Among patients with depression duration of less than 10 years and an HDRS score of less than 21, the response rates were 46.3% and 41.5% in the drug treatment vs. placebo groups, respectively, with a number needed to treat of 21; among patients with depression duration greater than 10 years and an HDRS score of 21 or greater, the response rates were 58% and 31.4% in the groups, respectively, with a number needed to treat of 4.

Of note, while disease duration and severity appear to identify patients who are more drug responsive, they also identify patients who have a pretty good response to placebo, he added.

That is, patients with a shorter duration of depression and less severe disease tend to have a good placebo response. Such a response is seen in 40%-50% of such patients.

"But of course, this is not just placebo. These are patients who are being seen, usually, on a weekly basis for the first month and then maybe every other week for the remainder of the trial," he explained, noting that the clinical management remains an important aspect of care.

Given that many trials include extensive clinical management along with drug treatment, it cannot be concluded that drug treatment without such management would lead to improvement, he said.

"So is it a mistake to give these patients an antidepressant? I think the mistake is not that you give an antidepressant; the mistake may be [thinking that is] all you need to do," he said. He added: "If clinical management is really accounting for most of the change, you can’t just give an antidepressant and walk away, and not do the clinical management."

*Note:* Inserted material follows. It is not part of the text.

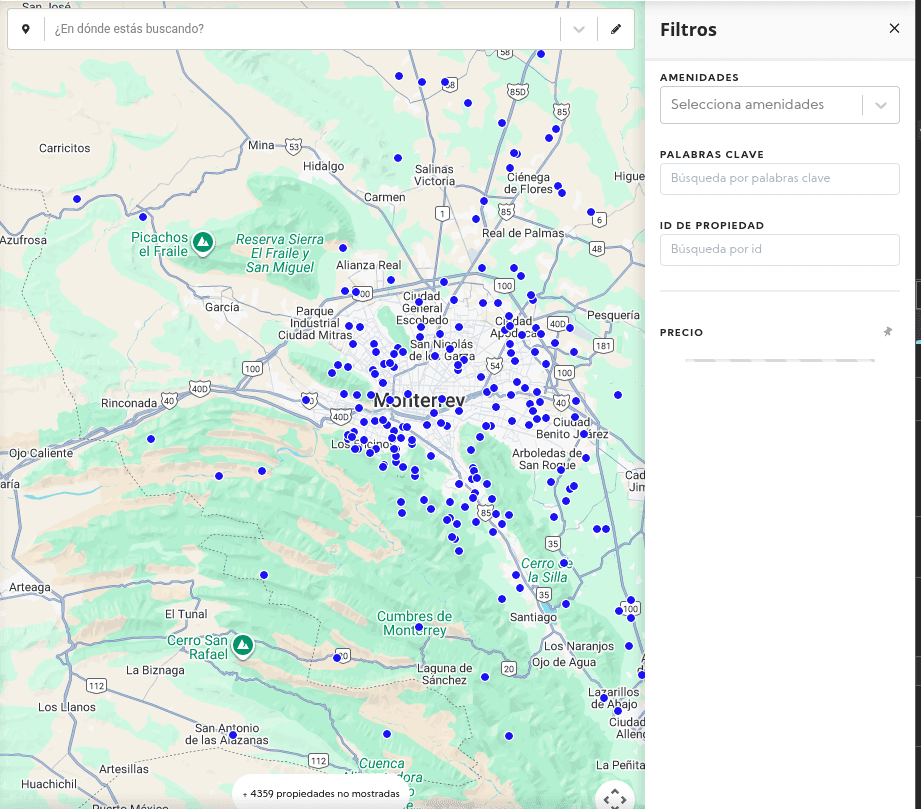Activate the pencil draw-area tool

coord(616,30)
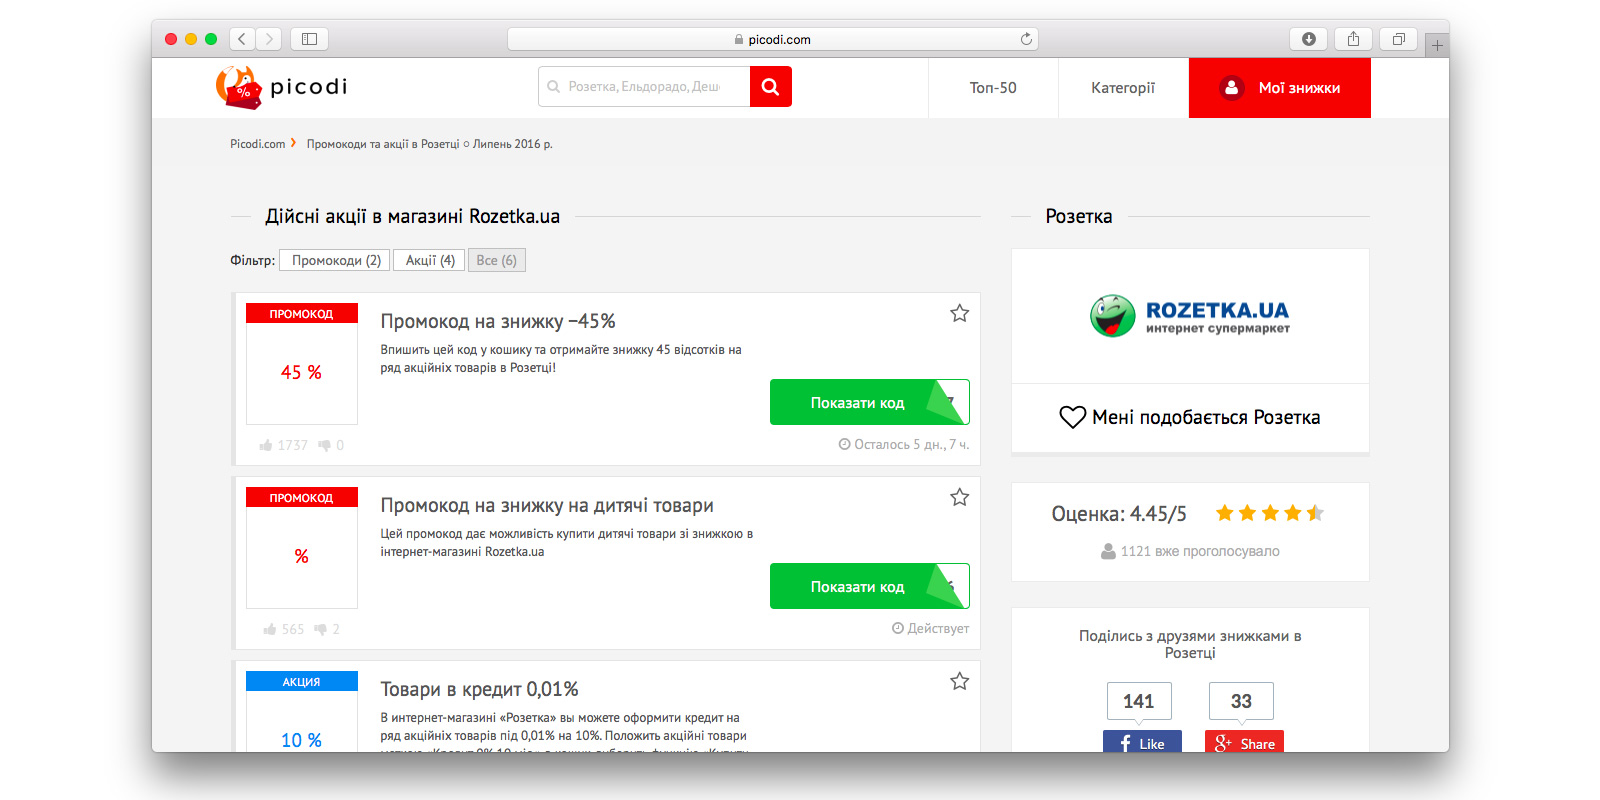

A caveat, however, is that the about 50% of patients with short-duration and late-onset depression who do not respond to placebo with clinical management will need further treatment, he said.

Dr. Nelson disclosed that he has received honoraria from Korea Otsuka International Asia Arab Co. and has served as a paid consultant or advisory board member for Bristol-Myers Squibb, Cenestra Health, and other companies. He also has received research support from the National Institute of Mental Health and the Health Resources and Services Administration.